## TRECHO DE ORIGEM
◇ ◇ ◇

Grande Sertão: Veredas

Guimarães Rosa

O único romance escrito por Rosa, publicado no mesmo ano que Corpo de Baile (1956). Obra-prima, traduzida para muitas línguas, é uma narrativa em que a experiência de vida e de texto se fundem numa obra fascinante, permanentemente desafiadora.

O romance se constrói como uma longa narrativa oral, Riobaldo, um velho fazendeiro, ex-jagunço, conta sua experiência de vida a um interlocutor, que jamais tem a palavra e cuja fala é apenas sugerida.

Conta histórias de vingança, seus amores, perseguições, lutas pelos sertões de Minas, de Goiás, do sul da Bahia, tudo isso entremeado de reflexões sobre tudo. Os demais personagens falam pela boca de Riobaldo, valendo-se de seu estilo de narrar e de suas características lingüísticas individuais.

As histórias de vingança vão sendo emendadas, articulando-se com a preocupação do narrador de discutir a existência ou não do diabo, do que depende a salvação de sua alma.

◇ ◇ ◇

## MATERIAL APRESENTADO
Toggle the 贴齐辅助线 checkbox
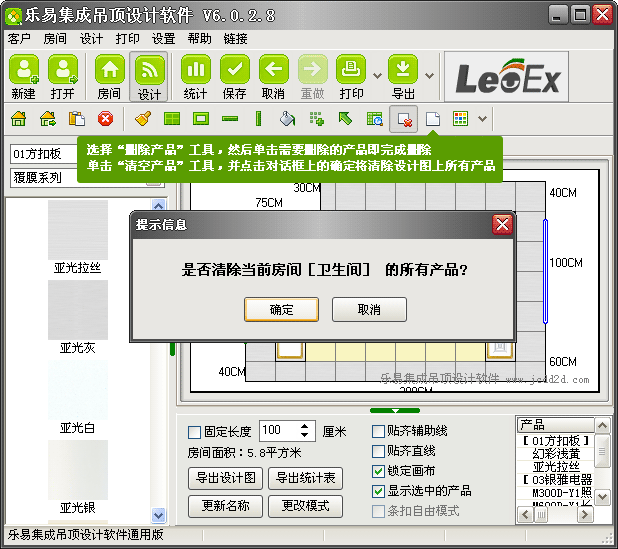618x549 pixels. pos(378,431)
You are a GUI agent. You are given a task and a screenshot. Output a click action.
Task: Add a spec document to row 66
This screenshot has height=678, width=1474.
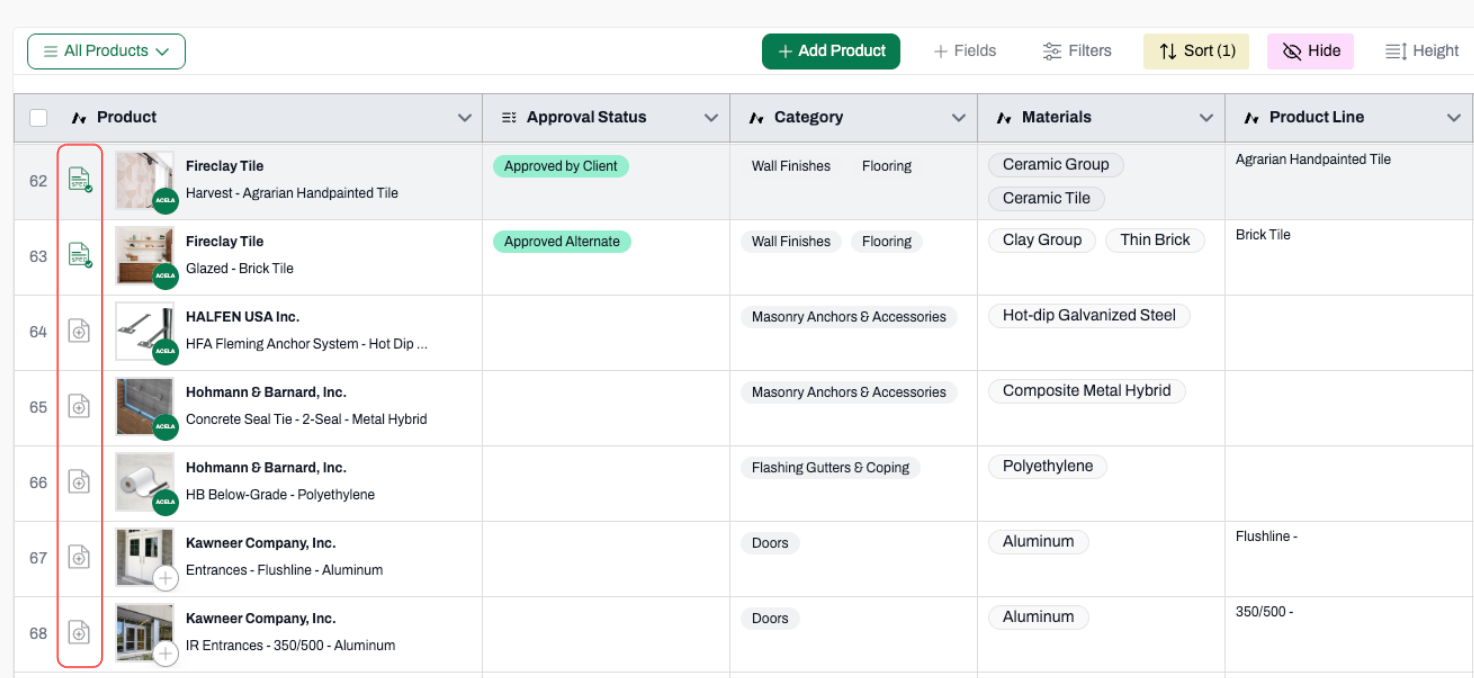(79, 482)
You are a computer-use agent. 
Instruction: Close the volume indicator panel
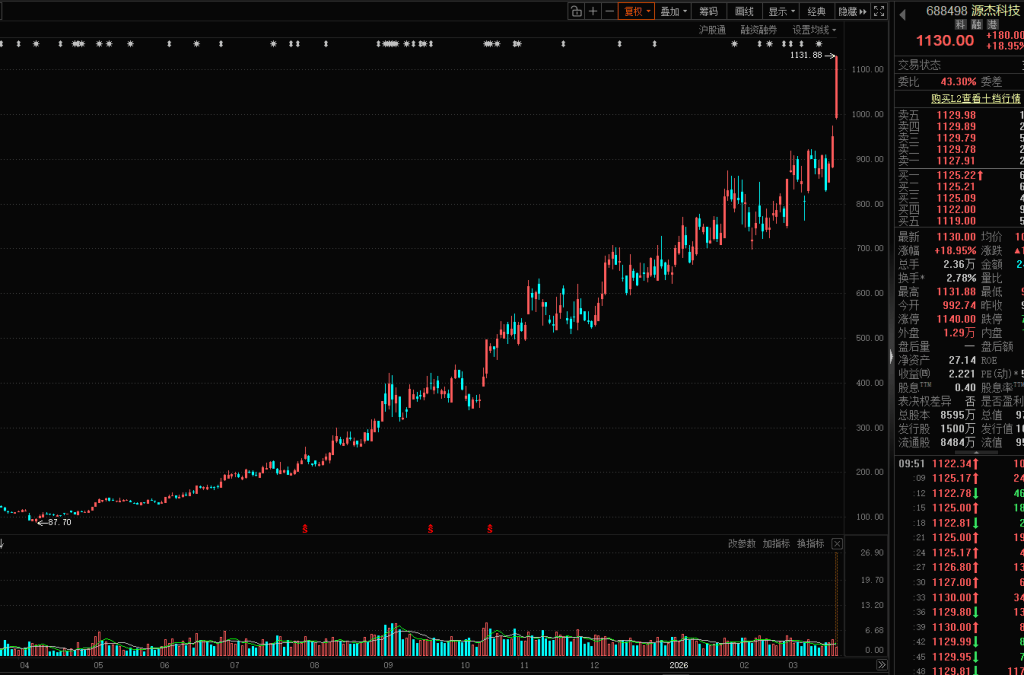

◇ ◇ ◇

## LISTA DE TAREFAS
a) Reproduza o texto sobre Grande Sertão: Veredas a partir de "O romance se" até "é apenas sugerida.", incluindo este último.
b) No texto sobre Grande Sertão: Veredas, em que ano o romance foi publicado?

## RESULTADOS DO EXERCÍCIO
a)
O romance se constrói como uma longa narrativa oral, Riobaldo, um velho fazendeiro, ex-jagunço, conta sua experiência de vida a um interlocutor, que jamais tem a palavra e cuja fala é apenas sugerida.

b) Em 1956, o mesmo ano de Corpo de Baile.